[Set exercise 1] According to the Sappi article, who became the company's Chief Executive Officer on 1 July 2014?
[Set exercise 2] Summarize the Sappi article in two sentences.
[Set exercise 3] Rewrite the stretch of the Sappi article from "As of 1 July" through "made in the UK.", changing "health reasons" to "personal reasons".

[Reading text]
+ + +
Sappi Limited, originally incorporated as South African Pulp and Paper Industries Limited in 1936, is a South African pulp and paper company with global operations.

Products and operation 

South African Pulp and Paper Industries Limited was founded in 1936. The company is now known as Sappi and is headquartered in Johannesburg, It produces and sells commodity paper products, pulp, dissolving pulp, and forest and timber products for Southern Africa and export markets. In 2013, it was the world's largest producer of dissolving pulp.

In 2003, Sappi announced that Andre Wagenaar had been appointed as the CEO of Sappi's Forest Products Division, with effect from 1 January 2004, when Dr John Job relinquished his responsibilities for the Southern African businesses.

As of 1 July 2014, Steve Binnie became Sappi's Chief Executive Officer. His predecessor, Ralph Boettger, resigned for health reasons after serving as CEO from 2007 to 2014.

In July 2019, Michael G. Haws was appointed as President and CEO of Sappi North America, succeeding Mark Gardner who retired at the end of September 2019.

Global acquisitions and closures 

In 1990 Sappi purchased the paper mills of UK Dickinson Robinson Group – Nash Mills, Keynsham Paper Mill and Fife Paper Mills from the asset-stripper Roland Franklin (Pembridge Investments). These mills were subsequently closed by Sappi as were all other acquisitions (Kymmini Oy, Blackburn Mill and Wolvercote Mill) they had made in the UK.

On 29 September 2008, Sappi purchased two paper mills in Finland, one in Switzerland and one in Germany from the M-real company. In the United States, Sappi closed its Muskegon, Michigan plant in 2009, which was founded in 1899 by the Central Paper Company. In 2011 Sappi announced closure of their Swiss production site. The company's existing kraft pulp plant in Cloquet, Minnesota was replaced by a new mill which began producing dissolving pulp in June 2013.
+ + +
[Stored records]
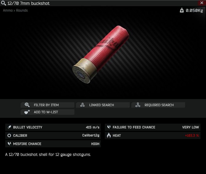The width and height of the screenshot is (206, 174).
Task: Add item to W-List
Action: click(47, 112)
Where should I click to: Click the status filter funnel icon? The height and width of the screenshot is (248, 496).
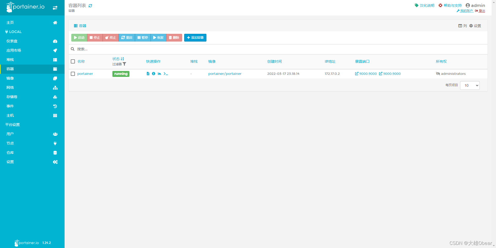(x=125, y=64)
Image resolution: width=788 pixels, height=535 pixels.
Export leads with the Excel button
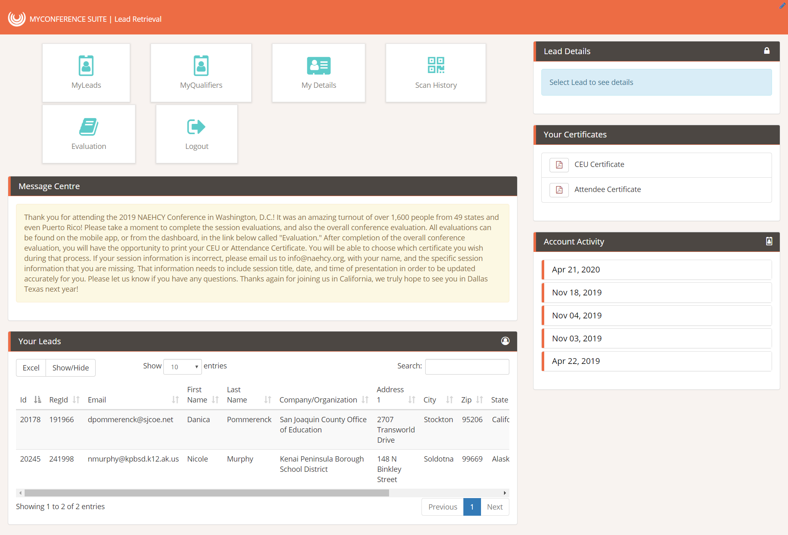coord(31,368)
+ + +
[Full output 1] Steve Binnie.

[Full output 2] Sappi, founded in 1936 as South African Pulp and Paper Industries Limited and headquartered in Johannesburg, produces and sells commodity paper products, pulp, dissolving pulp, and forest and timber products, and in 2013 it was the world's largest producer of dissolving pulp. The company has changed its leaders over the years and has bought and closed mills in the UK, Finland, Switzerland, Germany and the United States.

[Full output 3]
As of 1 July 2014, Steve Binnie became Sappi's Chief Executive Officer. His predecessor, Ralph Boettger, resigned for personal reasons after serving as CEO from 2007 to 2014.

In July 2019, Michael G. Haws was appointed as President and CEO of Sappi North America, succeeding Mark Gardner who retired at the end of September 2019.

Global acquisitions and closures 

In 1990 Sappi purchased the paper mills of UK Dickinson Robinson Group – Nash Mills, Keynsham Paper Mill and Fife Paper Mills from the asset-stripper Roland Franklin (Pembridge Investments). These mills were subsequently closed by Sappi as were all other acquisitions (Kymmini Oy, Blackburn Mill and Wolvercote Mill) they had made in the UK.